**Brief**
Output exactly the lines that run from the top of the entries to the line holding "Task: Click the table", including both of those lines.
====
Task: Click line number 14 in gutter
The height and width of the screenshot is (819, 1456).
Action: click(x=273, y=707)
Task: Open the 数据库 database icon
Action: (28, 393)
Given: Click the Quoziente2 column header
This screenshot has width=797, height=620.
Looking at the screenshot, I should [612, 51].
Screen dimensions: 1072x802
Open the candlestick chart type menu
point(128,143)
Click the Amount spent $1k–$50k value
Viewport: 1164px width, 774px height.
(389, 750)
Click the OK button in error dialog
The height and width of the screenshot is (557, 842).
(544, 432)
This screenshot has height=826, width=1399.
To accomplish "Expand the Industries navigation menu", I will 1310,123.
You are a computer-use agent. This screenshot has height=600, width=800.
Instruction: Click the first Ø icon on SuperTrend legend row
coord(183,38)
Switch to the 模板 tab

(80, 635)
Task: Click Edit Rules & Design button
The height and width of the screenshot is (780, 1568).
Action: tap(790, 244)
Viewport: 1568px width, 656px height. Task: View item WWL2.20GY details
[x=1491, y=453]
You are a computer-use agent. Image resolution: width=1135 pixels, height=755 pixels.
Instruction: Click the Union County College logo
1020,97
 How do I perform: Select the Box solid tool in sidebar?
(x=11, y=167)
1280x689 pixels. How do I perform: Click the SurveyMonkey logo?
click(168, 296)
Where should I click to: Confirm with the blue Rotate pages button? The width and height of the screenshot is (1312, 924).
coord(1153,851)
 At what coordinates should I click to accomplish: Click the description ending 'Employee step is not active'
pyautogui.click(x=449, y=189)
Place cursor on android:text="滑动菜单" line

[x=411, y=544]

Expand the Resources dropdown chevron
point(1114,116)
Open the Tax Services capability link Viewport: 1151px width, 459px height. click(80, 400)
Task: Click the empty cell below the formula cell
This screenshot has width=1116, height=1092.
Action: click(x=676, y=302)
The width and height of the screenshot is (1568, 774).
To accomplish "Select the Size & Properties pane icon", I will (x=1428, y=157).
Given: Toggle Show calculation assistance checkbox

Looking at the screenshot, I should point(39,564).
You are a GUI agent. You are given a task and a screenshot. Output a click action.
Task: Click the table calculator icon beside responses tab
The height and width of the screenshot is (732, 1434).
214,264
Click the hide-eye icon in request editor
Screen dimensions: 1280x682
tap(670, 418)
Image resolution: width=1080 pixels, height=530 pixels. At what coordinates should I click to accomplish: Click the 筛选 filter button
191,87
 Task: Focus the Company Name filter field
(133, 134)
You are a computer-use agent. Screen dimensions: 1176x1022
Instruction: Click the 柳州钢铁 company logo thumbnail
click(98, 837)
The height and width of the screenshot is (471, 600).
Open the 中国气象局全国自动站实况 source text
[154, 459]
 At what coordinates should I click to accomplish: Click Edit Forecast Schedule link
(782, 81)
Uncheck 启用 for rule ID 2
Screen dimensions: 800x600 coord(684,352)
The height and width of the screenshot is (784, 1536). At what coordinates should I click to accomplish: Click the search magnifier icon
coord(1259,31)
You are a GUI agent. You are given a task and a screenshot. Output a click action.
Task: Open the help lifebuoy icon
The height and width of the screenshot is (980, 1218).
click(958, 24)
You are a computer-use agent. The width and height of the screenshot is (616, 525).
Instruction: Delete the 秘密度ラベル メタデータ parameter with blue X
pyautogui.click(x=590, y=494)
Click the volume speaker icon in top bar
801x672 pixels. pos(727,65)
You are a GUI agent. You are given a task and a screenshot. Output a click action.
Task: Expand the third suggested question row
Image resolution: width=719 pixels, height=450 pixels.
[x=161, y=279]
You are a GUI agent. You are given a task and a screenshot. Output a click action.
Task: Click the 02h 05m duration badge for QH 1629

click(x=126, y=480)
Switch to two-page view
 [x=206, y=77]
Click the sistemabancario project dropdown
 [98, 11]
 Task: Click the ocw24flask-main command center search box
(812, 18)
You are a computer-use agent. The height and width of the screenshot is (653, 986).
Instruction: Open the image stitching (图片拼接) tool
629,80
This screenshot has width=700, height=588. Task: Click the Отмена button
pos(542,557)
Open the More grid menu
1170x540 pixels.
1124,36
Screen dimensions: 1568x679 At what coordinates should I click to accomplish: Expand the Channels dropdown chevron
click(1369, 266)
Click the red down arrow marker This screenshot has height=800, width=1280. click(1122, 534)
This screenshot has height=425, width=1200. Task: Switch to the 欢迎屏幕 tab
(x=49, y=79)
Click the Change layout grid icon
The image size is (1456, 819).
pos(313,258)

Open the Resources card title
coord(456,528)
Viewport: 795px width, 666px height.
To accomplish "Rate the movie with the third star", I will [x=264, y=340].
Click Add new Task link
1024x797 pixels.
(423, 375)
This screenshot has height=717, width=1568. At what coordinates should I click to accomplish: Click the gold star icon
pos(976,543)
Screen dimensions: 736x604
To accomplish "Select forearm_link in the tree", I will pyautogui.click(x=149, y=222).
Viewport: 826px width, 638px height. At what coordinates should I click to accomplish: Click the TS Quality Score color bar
====
**Result for this exercise**
Task: Click line number 14 in gutter
The height and width of the screenshot is (819, 1456).
Action: click(x=273, y=707)
Task: Open the 数据库 database icon
Action: (28, 393)
Given: Click the Quoziente2 column header
This screenshot has width=797, height=620.
Looking at the screenshot, I should [612, 51].
Screen dimensions: 1072x802
Open the candlestick chart type menu
point(128,143)
Click the Amount spent $1k–$50k value
Viewport: 1164px width, 774px height.
(389, 750)
Click the OK button in error dialog
The height and width of the screenshot is (557, 842).
(544, 432)
This screenshot has height=826, width=1399.
To accomplish "Expand the Industries navigation menu", I will 1310,123.
You are a computer-use agent. This screenshot has height=600, width=800.
Instruction: Click the first Ø icon on SuperTrend legend row
coord(183,38)
Switch to the 模板 tab

(80, 635)
Task: Click Edit Rules & Design button
The height and width of the screenshot is (780, 1568).
Action: tap(790, 244)
Viewport: 1568px width, 656px height. Task: View item WWL2.20GY details
[x=1491, y=453]
You are a computer-use agent. Image resolution: width=1135 pixels, height=755 pixels.
Instruction: Click the Union County College logo
1020,97
 How do I perform: Select the Box solid tool in sidebar?
(x=11, y=167)
1280x689 pixels. How do I perform: Click the SurveyMonkey logo?
click(168, 296)
Where should I click to: Confirm with the blue Rotate pages button? The width and height of the screenshot is (1312, 924).
coord(1153,851)
 At what coordinates should I click to accomplish: Click the description ending 'Employee step is not active'
pyautogui.click(x=449, y=189)
Place cursor on android:text="滑动菜单" line

[x=411, y=544]

Expand the Resources dropdown chevron
point(1114,116)
Open the Tax Services capability link Viewport: 1151px width, 459px height. click(80, 400)
Task: Click the empty cell below the formula cell
This screenshot has width=1116, height=1092.
Action: click(x=676, y=302)
The width and height of the screenshot is (1568, 774).
To accomplish "Select the Size & Properties pane icon", I will (x=1428, y=157).
Given: Toggle Show calculation assistance checkbox

Looking at the screenshot, I should point(39,564).
You are a GUI agent. You are given a task and a screenshot. Output a click action.
Task: Click the table calculator icon beside responses tab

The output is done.